Officer 666 is a 1916 silent film made in Australia, based on a successful Broadway comedy of 1912. The film was directed by Fred Niblo who would go on to direct The Mark of Zorro, The Three Musketeers,  Blood and Sand and over forty more films.

Plot
In New York, millionaire Travers Gladwin (Fred Niblo) learns of a plot to steal his collection of paintings by some art criminals led by Alfred Wilson (Sydney Stirling). Gladwin pretends to leave to go on holiday, but actually remains in the area disguised as a policeman. Wilson and his gang arrive, with Wilson posing as Gladwin, and a young lady as his fiancee. Gladwin tries to stop the robbery but eventually lets Wilson go in order to save the honour of the young lady.

Cast
Fred Niblo as Travers Gladwin
Enid Bennett as Helen Burton
Marion Marcus Clarke as Mrs. Burton
Sydney Stirling as Alfred Wilson
Maurice Dudley as Watkins
Henry Matsumoto as Bateato
Pirie Bush as Whitney Barnes
Edwin Lester as Detective Kearney
George Bryant as Captain Stone
Matee Brown as Sadie
Reine Connelly as Celeste

Original play
The film is an adaptation of Augustin MacHugh's 1912 comedy play which was produced on Broadway by George M. Cohan and Sam Harris, then toured the United States during 1912 and 1913. Niblo toured with the play in Australia in 1912-13. The play was based on the 1912 novel by Barton Currie and Augustin MacHugh.

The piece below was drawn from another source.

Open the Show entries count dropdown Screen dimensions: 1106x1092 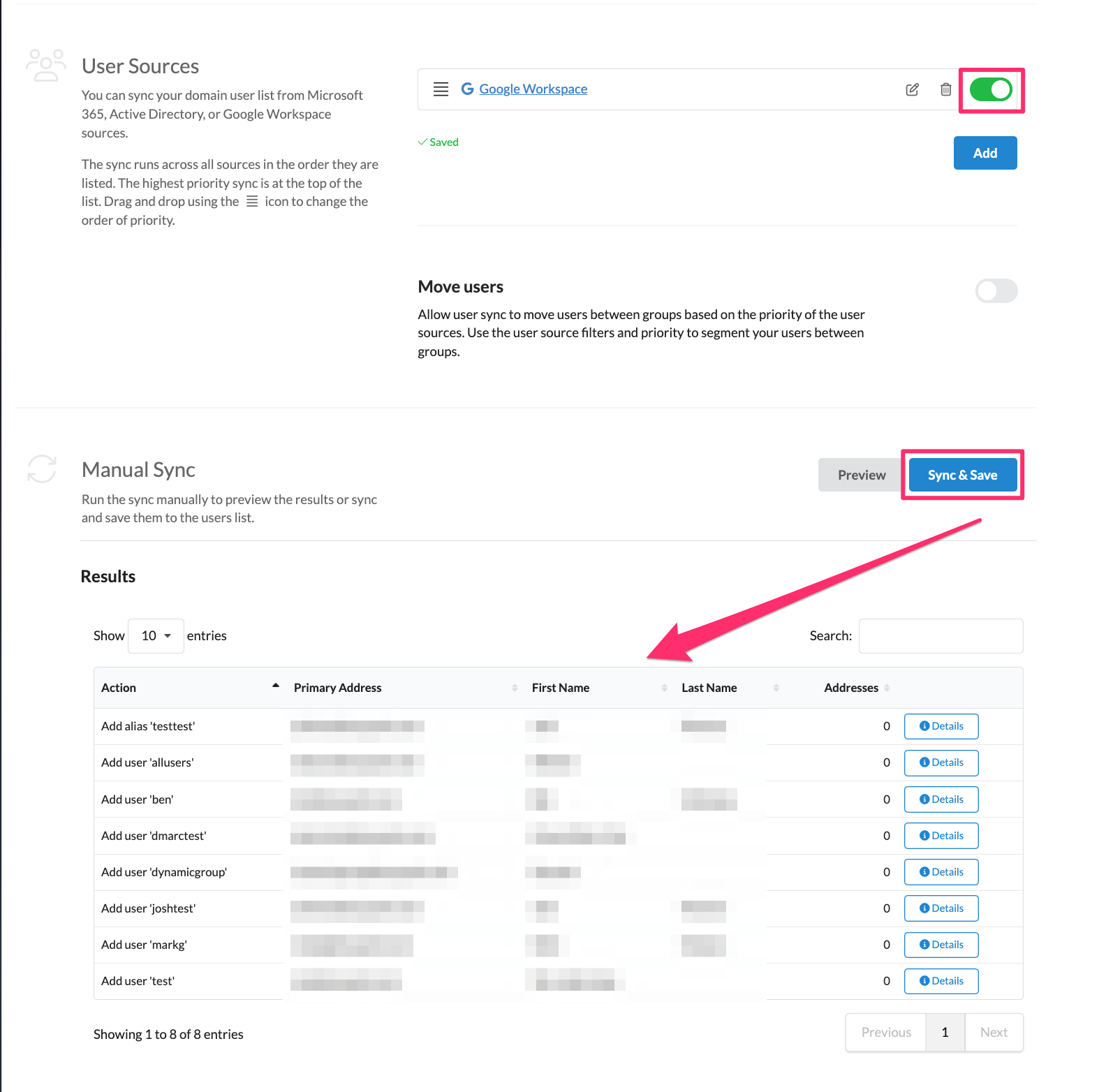point(156,636)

The play was also filmed in 1914 and 1920.

Production
The movie was shot shortly after Get-Rich-Quick Wallingford (1916) and was completed shortly before Niblo returned to America in June 1915. It was mostly shot at J. C. Williamson's film studio in Melbourne with some location work.

Reception
Although completed by late May 1915 the film was not released until nearly a year later. It was not a success at the box office.

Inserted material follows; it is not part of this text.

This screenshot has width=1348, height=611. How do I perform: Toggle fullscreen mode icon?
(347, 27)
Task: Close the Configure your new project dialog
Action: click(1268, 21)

The Sunday Times called it "a happy piece of farce acting, cleverly photo graphed, and excellent in its sustained fun" and "the most successful [picture] that has been issued from the Williamson studios."

The Moving Picture World called it "a very fine comedy, and one of the best produced in this country. Fred Niblo still retains his great personality on the screen."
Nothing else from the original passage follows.